- **Given exercise**: Copy out all of the data below word for word, leaving out the pictures.

- **Provided entries**:
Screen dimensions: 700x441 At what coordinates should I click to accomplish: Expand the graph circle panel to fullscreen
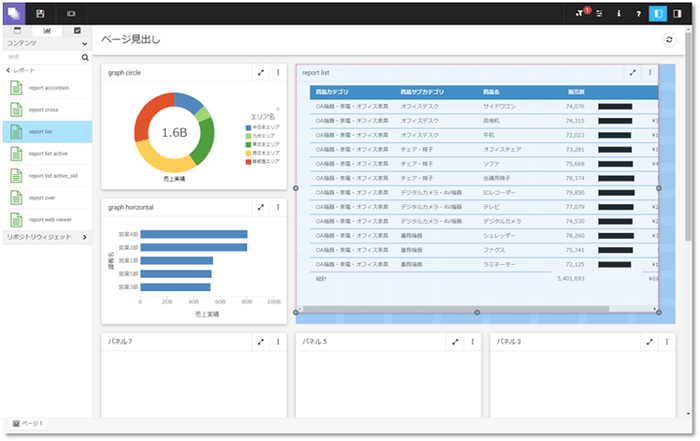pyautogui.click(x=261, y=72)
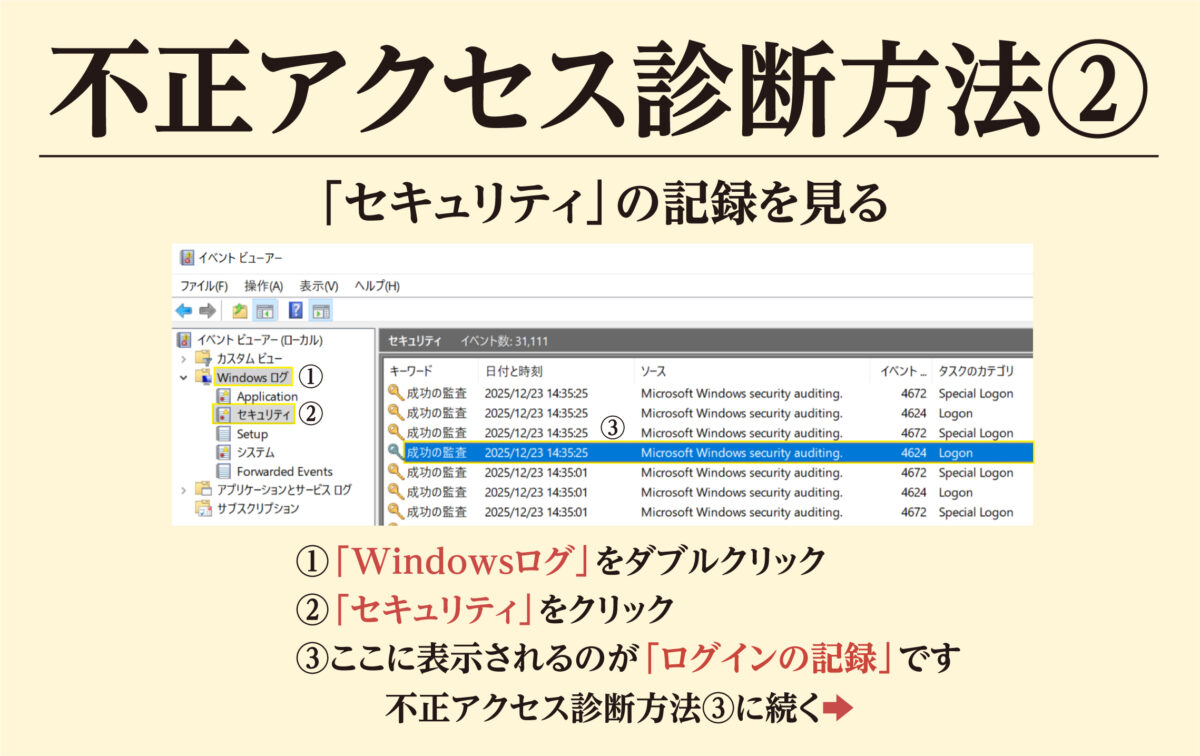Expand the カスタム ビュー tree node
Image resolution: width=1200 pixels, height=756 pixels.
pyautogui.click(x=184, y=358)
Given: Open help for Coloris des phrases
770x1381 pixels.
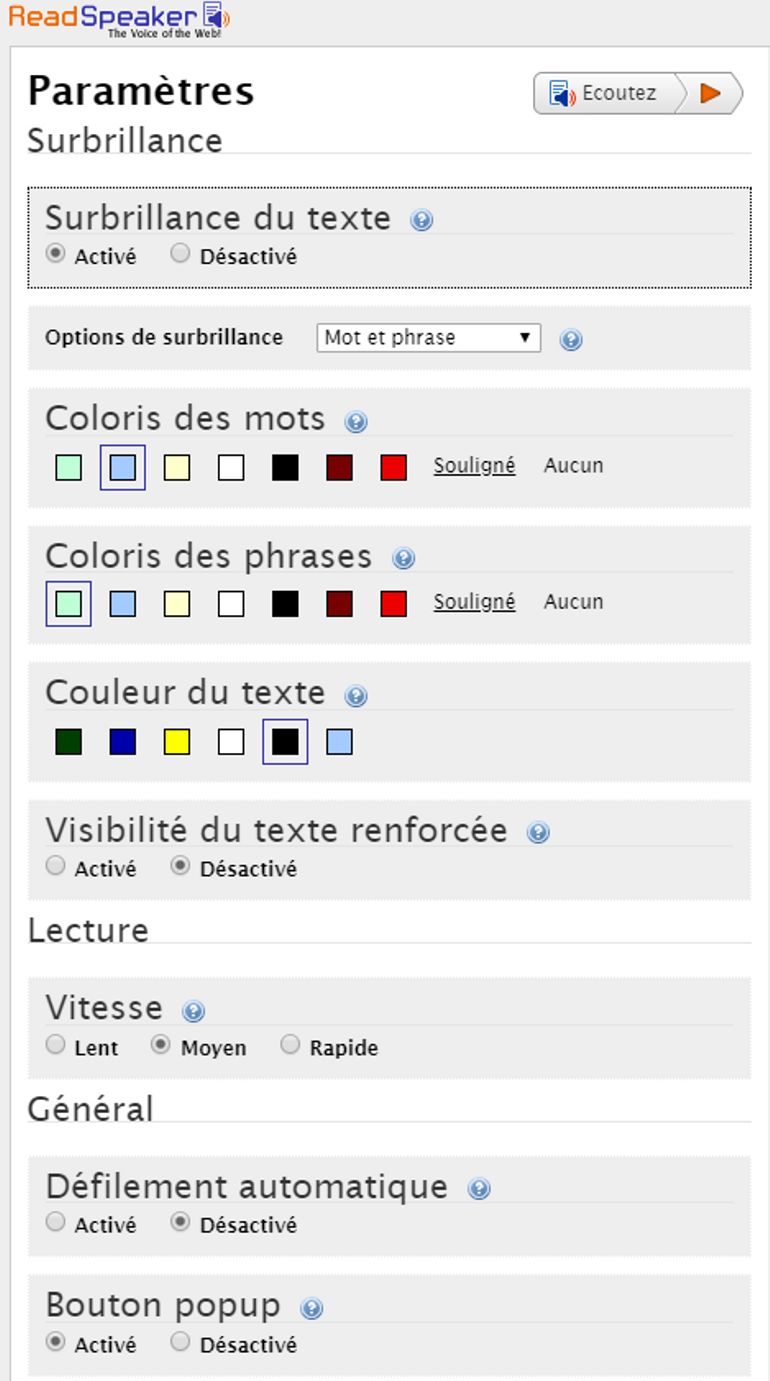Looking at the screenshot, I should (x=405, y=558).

- **Result for this task**:
Screen dimensions: 700x441 At what coordinates should I click to accomplish: Expand the graph circle panel to fullscreen
pyautogui.click(x=261, y=72)
Expand the カスタム ビュー tree node
Image resolution: width=1200 pixels, height=756 pixels.
pyautogui.click(x=184, y=358)
Given: Open help for Coloris des phrases
770x1381 pixels.
Looking at the screenshot, I should (x=405, y=558).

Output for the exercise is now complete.